I’m super excited for the promise of the realtime API, but after tinkering with it for several days, I’ve concluded that I won’t be able to use it for a serious project.
I have found it very difficult to customize its behavior, no matter how much prompting and chaining of various events. It’s just too unpredictable to put in production.
I’m wondering: has anyone built a serious project with the API? If so, how were you able to control the behavior?
I’ve noticed the same thing. I’ve also noticed it can be buggy sometimes, which I guess is expected because on the docs it says it’s still in beta. Have you played around with other solutions like elevenLabs or vapi? They definitely have more features to customize behavior and evaluate outputs, but are significantly slower than OAI realtime - probably because the realtime api is audio to audio while others are still chaining audio, TTS, & SST with an LLM.
I did try 11labs, but like you I found it was higher latency (for the reasons you mentioned) and I wasn’t able to achieve the desired behavior there either as it seemed to have its own quirks. It doesn’t seem as flexible as the Realtime API either. I’ll take another look though given your recommendation. Thanks!

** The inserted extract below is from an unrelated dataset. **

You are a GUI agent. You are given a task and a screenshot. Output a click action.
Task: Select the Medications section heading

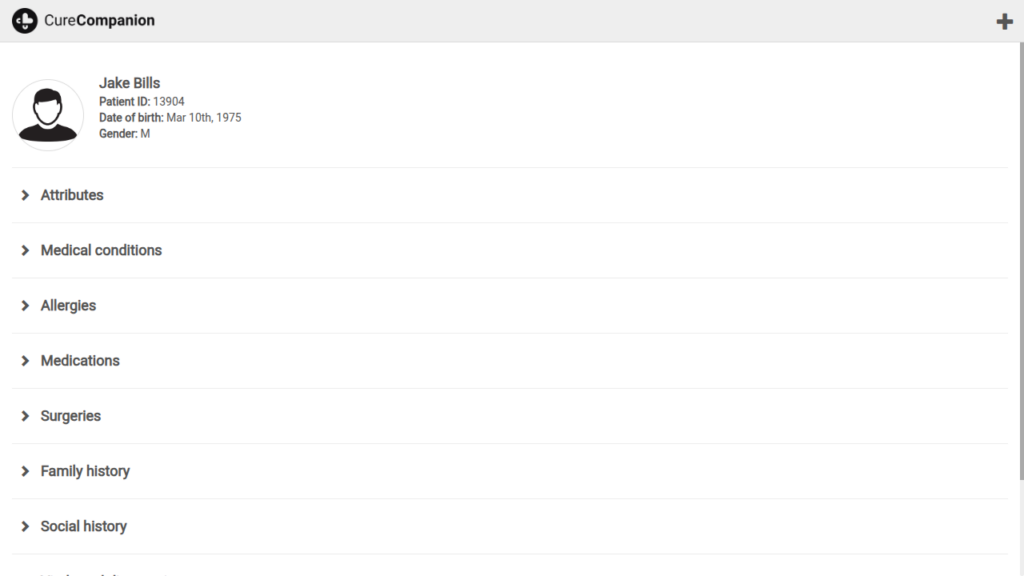click(80, 361)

We’re using the realtime API in production to handle incoming phone calls with AnswerPal. It answers all incoming calls for iPower.
We’ve found that it works really well when callers talk to the AI the same way they would to a human operator. It does not work as well, though, when people do realize they’re speaking to an AI but don’t know what to say (often because they’re surprised), or when they speak in one-word fragments as if they were searching on Google.
We have also handled lengthy conversations with returning customers who have specific questions about ongoing projects—here, the AI can fetch relevant project details to provide comprehensive answers. That said, we still see that AI hasn’t been fully embraced by everyone here in Belgium; most people aren’t sure how to proceed once they realize they’ve reached an AI.